Carabinieri. Immagine di repertorio


Avrebbero sequestrato un connazionale con l’obiettivo di estorcere 1.500 euro ai familiari, a titolo di riscatto. È questa la grave accusa che ha portato, nella mattinata odierna, all’arresto di due persone in provincia di Caserta.

I militari della Compagnia dei Carabinieri di Casal di Principe hanno infatti dato esecuzione a un’ordinanza di custodia cautelare in carcere, emessa dal G.I.P. del Tribunale di Napoli su richiesta della Direzione Distrettuale Antimafia, nei confronti di due indagati ritenuti responsabili, a vario titolo, dei reati di sequestro di persona a scopo di estorsione, lesioni personali, rapina e violenza privata, tutti aggravati dal metodo mafioso.

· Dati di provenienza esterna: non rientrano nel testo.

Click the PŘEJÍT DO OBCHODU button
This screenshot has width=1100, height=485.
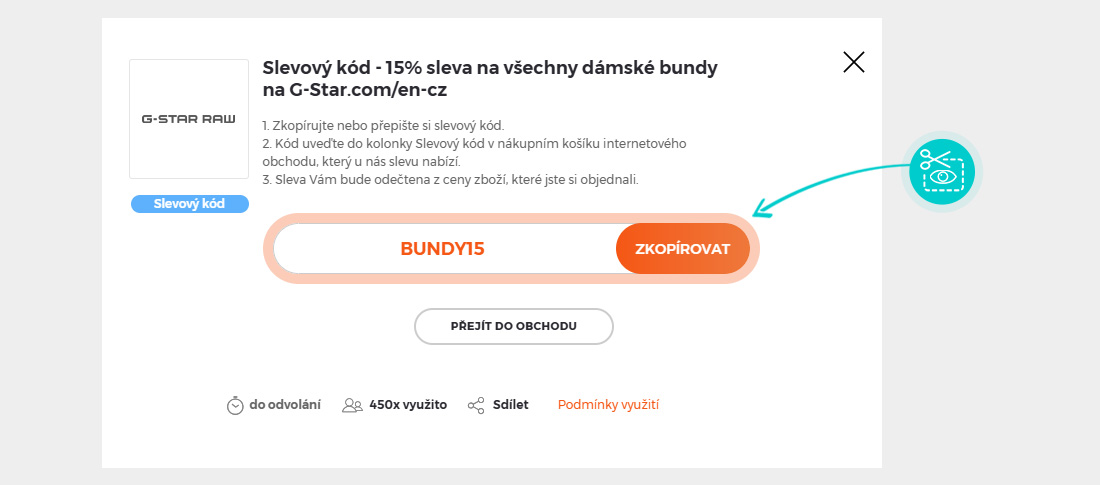[x=513, y=326]
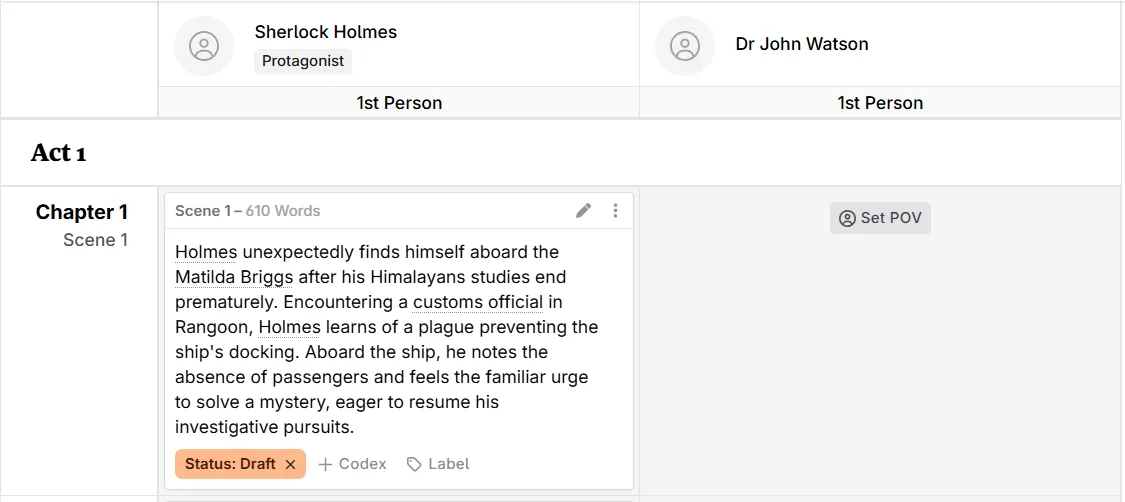Open the Matilda Briggs codex link

[234, 277]
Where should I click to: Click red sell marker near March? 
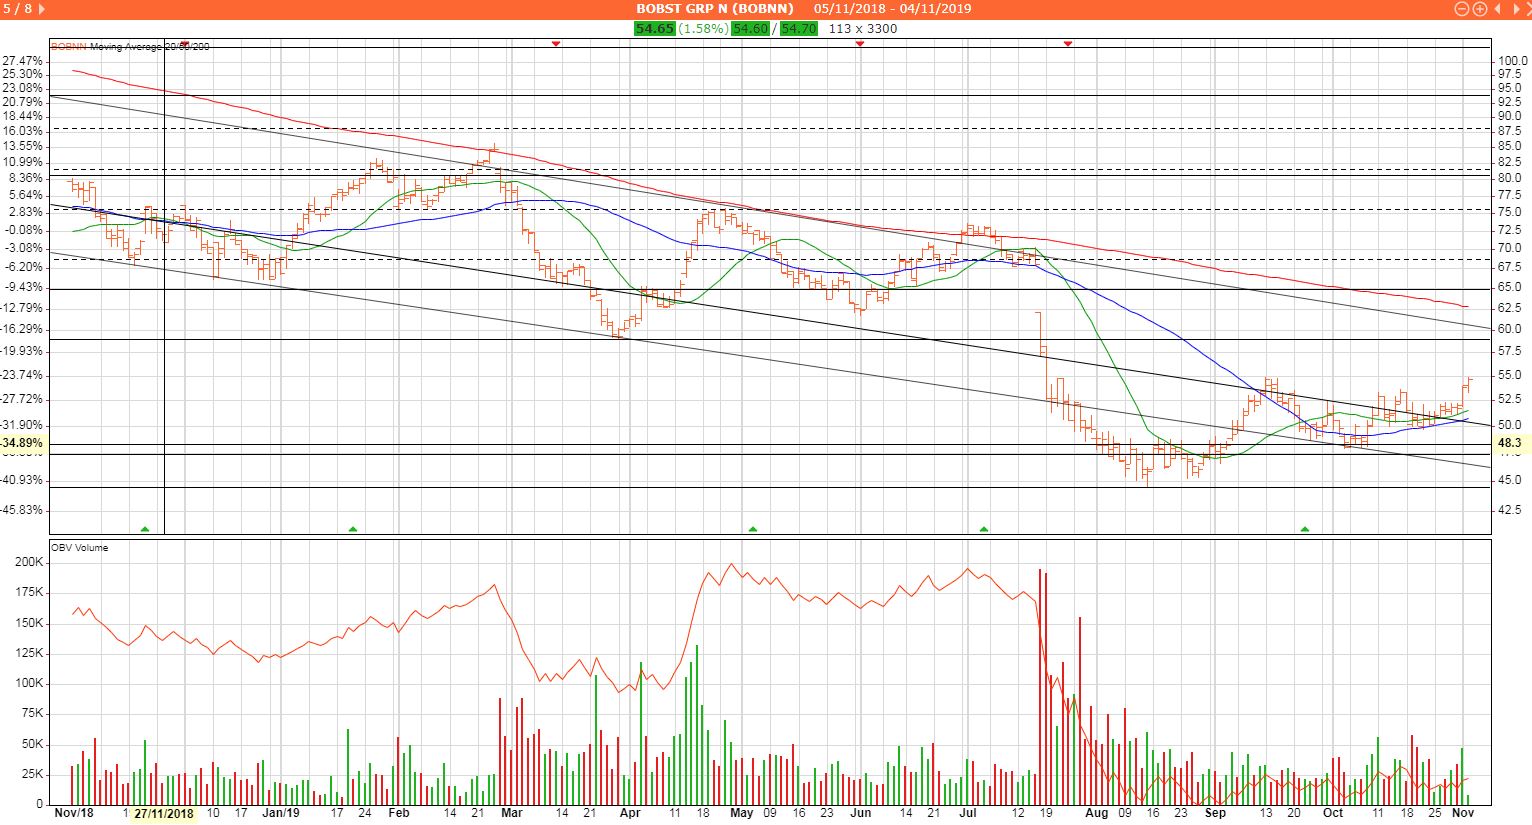point(556,44)
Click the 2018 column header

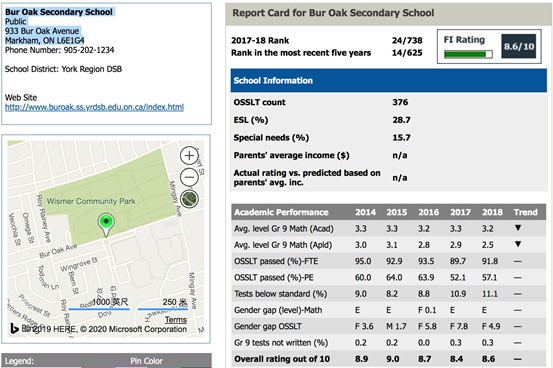492,212
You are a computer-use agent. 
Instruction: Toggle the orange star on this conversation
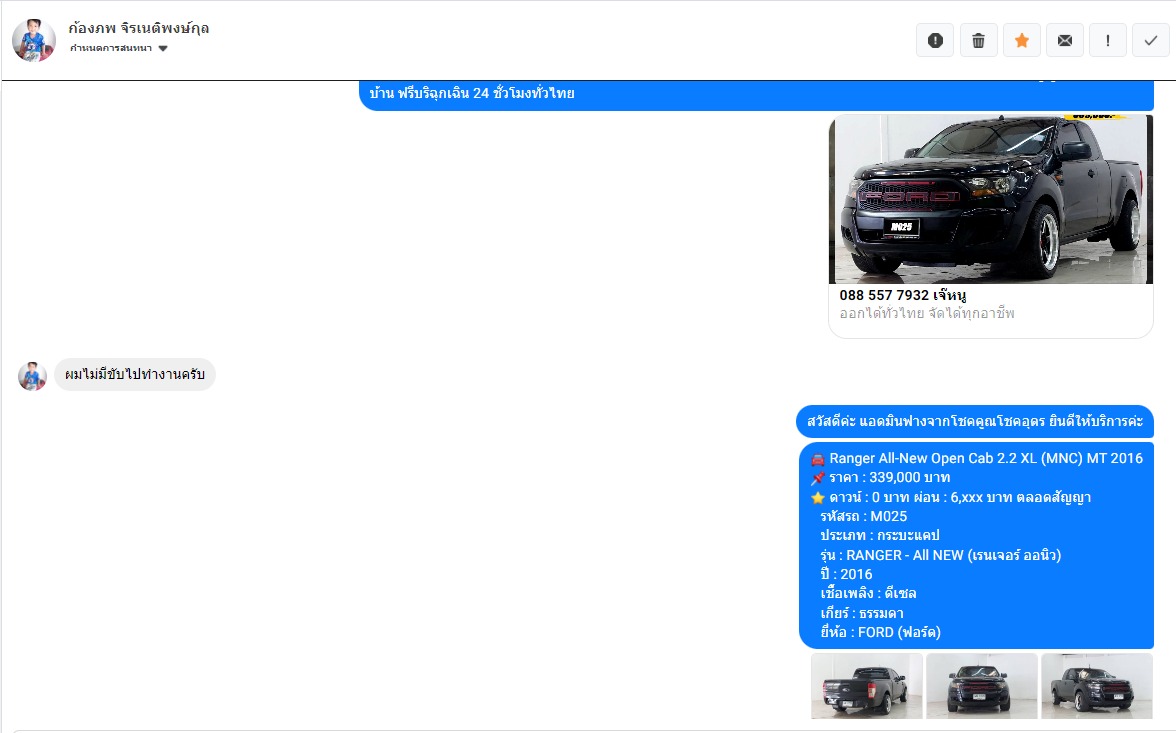[1021, 41]
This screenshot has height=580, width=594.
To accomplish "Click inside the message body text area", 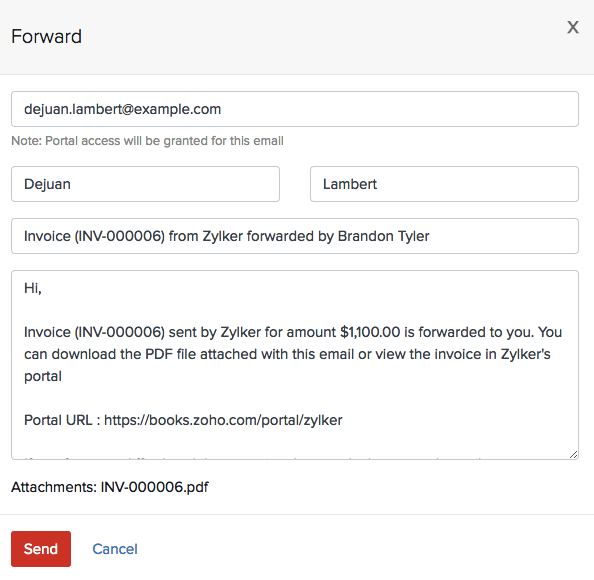I will (x=295, y=365).
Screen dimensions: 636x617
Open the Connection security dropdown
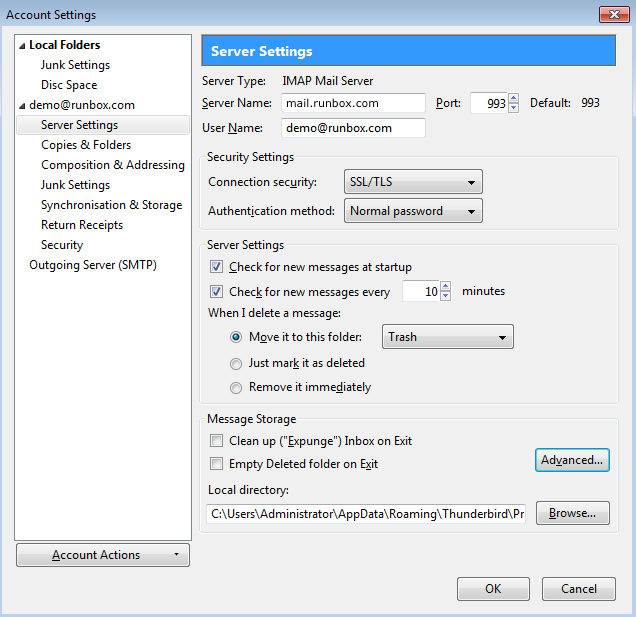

Secondo quanto emerso dalle indagini, i due arrestati sarebbero appartenenti alla nota organizzazione mafiosa di origine nigeriana denominata “Eiye”, attiva anche sul territorio campano. La vittima, anch’essa di origine nigeriana, sarebbe stata privata della libertà personale e sottoposta a violenze, al fine di costringere i familiari al pagamento del riscatto.

L’operazione rappresenta un ulteriore colpo inferto alle attività criminali delle organizzazioni mafiose straniere operanti in Campania e conferma l’impegno costante delle forze dell’ordine nel contrasto a fenomeni di criminalità organizzata e violenza estorsiva.